Burke, M., & Zavalina, O. (2019). Exploration of information organization in language archives. Proceedings of the Association for Information Science and Technology, 56(1), 364-367.

Burke, Mary & Zavalina, O. L. (2020). Identifying challenges for information organization in language archives: Preliminary findings. In A. Sundqvist, G. Berget, J. Nolin, & K. I. Skjerdingstad (Eds.), Sustainable digital communities: 15th international conference, iConference 2020, Böras, Sweden, March 23–26, 2020, proceedings (pp. 622–629). Springer International Publishing.

Burke, Mary, Zavalina, Oksana L., Phillips, Mark & Chelliah, Shobhana. (2021). Organization of knowledge and information in digital archives of language materials. Journal of Library Metadata, 20(4) 185-217, doi: 10.1080/19386389.2020.1908651.

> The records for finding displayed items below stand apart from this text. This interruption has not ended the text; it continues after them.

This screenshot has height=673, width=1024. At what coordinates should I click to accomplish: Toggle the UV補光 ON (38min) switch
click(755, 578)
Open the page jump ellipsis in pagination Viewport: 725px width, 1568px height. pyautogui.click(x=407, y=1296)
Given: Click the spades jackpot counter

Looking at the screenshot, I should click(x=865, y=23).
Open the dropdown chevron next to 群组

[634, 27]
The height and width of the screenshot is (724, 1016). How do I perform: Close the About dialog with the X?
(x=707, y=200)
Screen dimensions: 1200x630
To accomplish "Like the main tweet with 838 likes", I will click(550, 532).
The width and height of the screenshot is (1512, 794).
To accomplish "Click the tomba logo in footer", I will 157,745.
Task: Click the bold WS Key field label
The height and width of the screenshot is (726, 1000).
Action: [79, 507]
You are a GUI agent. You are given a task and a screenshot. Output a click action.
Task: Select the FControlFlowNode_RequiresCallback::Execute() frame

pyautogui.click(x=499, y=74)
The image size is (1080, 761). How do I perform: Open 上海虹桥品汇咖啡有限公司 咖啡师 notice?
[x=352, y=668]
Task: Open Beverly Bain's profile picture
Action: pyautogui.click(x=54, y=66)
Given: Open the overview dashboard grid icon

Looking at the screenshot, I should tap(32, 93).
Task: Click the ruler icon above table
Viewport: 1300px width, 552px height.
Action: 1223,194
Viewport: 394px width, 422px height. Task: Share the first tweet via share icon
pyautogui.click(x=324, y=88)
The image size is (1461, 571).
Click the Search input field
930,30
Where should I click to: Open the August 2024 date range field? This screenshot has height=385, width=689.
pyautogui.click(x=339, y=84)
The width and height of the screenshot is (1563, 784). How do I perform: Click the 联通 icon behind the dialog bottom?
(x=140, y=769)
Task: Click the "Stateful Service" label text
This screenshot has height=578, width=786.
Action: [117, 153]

Burke, Mary, Zavalina, Oksana L., Chelliah, Shobhana L., & Phillips, Mark. (2022). User needs in language archives: Findings from interviews with language archive managers, depositors, and end-users. Language Documentation & Conservation, 16, 1-24.

The Lang Arc Workshop  

Lang Arc is an interactive workshop aimed at exploring a broad scope of issues related to digital language archives. The workshop aims at bringing together researchers, practitioners, educators, and students from around the world who are currently working or are interested in working in different areas related to collecting, archiving, curating, organizing, and providing access to born-digital or digitized language data, and evaluation of digital language archives. The 1st International Workshop on Digital Language Archives (Lang Arc) 2021 was organized by the University of North Texas and held online on September 30, 2021. This workshop was one of five workshops held as part of the IEEE/ACM Joint Conference on Digital Libraries co-organized by the University of Illinois. 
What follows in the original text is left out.